Packing a space shuttle for flight isn’t quite like stocking a car for a road trip. Everything on board is a precious and relatively finite resource—you can’t pull off at a highway rest stop to replenish the snacks. The quarters are tight and distances are long, and to make it all run smoothly, the crew needs to eke productivity out of everything they can. That goes for bodily fluids, too.
For years, American crews stationed on the International Space Station (ISS) have harvested and guzzled the byproduct of their own urine, shower runoff, sweat, and breath. All told, they’re able to recycle more than three gallons of drinkable water each day. Once you clear any psychological hurdles, it’s not an unappetizing proposition, one staffer told Bloomberg, concluding, “It tastes like bottled water.”
Until now, astronauts’ poop has been launched out into the atmosphere, where it burns up. But researchers are wondering whether it, too, could be wrangled into a second life on board, and help keep astronauts fed—especially when they’re in the vast reaches far from the ISS.
Of course, astronauts wouldn’t be eating the poop itself. For a recent study, published in Life Sciences in Space Research, researchers experimented with anaerobic digestion, essentially creating a model for a self-sustaining food web in zero gravity. The feces would be digested by microbes, which release methane—in turn, that methane would feed another microbe, and that’s what would become a food source for people.
“It’s a little strange, but the concept would be a little bit like Marmite or Vegemite where you’re eating a smear of ‘microbial goo,’” said Christopher House, a coauthor and professor of geosciences at Penn State.
Sure, in theory, you could shave some steps from the process by hauling containers of methane into space. “But that’s the wonkiness of space flight,” House says. “Anything you take with you has downsides in weight.” The driving idea was to recoup resources that were otherwise being lost.
Nutritional intake will become increasingly important as voyages stretch longer, NASA nutritionist Scott Smith explained to Scientific American back in 2013. “When we flew shuttle missions of two weeks, we always looked at those as just sort of camping trips; you can eat pretty much anything and get away with it,” Smith said. Longer trips require more careful calibration, likely including moderate iron and plenty of protein. The methane-grown microbe, Methylococcus capsulatus, is 52 percent protein and 36 percent fats.
The microbe isn’t intended to be an astronaut’s sole food source, says Lisa Steinberg, a coauthor who worked on the study as a postdoctoral astrobiology researcher at Penn State. The team envisioned it as a high-protein, high-fat supplement to other components of an airborne food web—which may not always deliver dense nutrition.
“Most research in providing food in a life support system focuses on the growth of higher plants,” Steinberg says. “However, the high-protein parts of plants (e.g. seeds and nuts) make up a rather small portion of the overall plant mass. Think of a soybean plant versus a lettuce plant. The soybean seeds contain a lot of protein and fat, but most of the rest of the plant is inedible.

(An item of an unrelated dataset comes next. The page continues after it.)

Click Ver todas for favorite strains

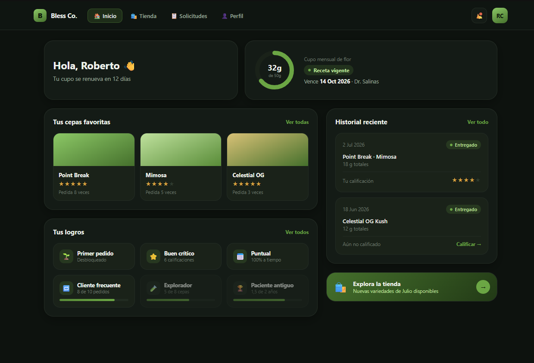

For a lettuce plant, nearly the entire thing is edible, but low in protein or fat.” M. capsulatus is one option on a longer menu.
One challenge was devising a way to grow edible microbes without also rolling out a welcome mat for pathogens that could make astronauts sick. Researchers found nutrient-dense microbes that could thrive in sweltering temperatures and an alkaline pH—conditions that were otherwise inhospitable to the pathogens they didn’t want. Still, it all comes down to resources, House says: Any time there’s a demand for water, electricity, or oxygen, “there’s always a tradeoff.”
For this study, the researchers enlisted artificial solid and liquid waste that’s often used in proof-of-concept experiments. Adding actual solid waste into the mix would introduce a slew of other bacteria to contend with. Still, if the system were fine-tuned, House speculates that the crew could recover as much as 85 percent of the carbon and nitrogen from waste into edible protein—all using a set-up rigged from commercially available aquarium parts.
The concept is far from being realized, but House thinks that the idea could solve a number of hiccups in the space-food ecosystem: Hydroponic growing systems, for instance, are water-intensive, and heavy. The goo could have some strategic advantages, too. As my colleague Anne Ewbank recently noted in a story about an astronaut who smuggled a sandwich into space, food can be a liability for the interstellar missions, particularly if rogue crumbs lodge themselves in sensitive machinery.
House acknowledges that the work is in the earliest stages. For one thing, he’s not certain that the team zeroed in on the very best microbes for the job. There’s also plenty more research to be done on astronauts’ nutritional needs—and how to make that goo palatable.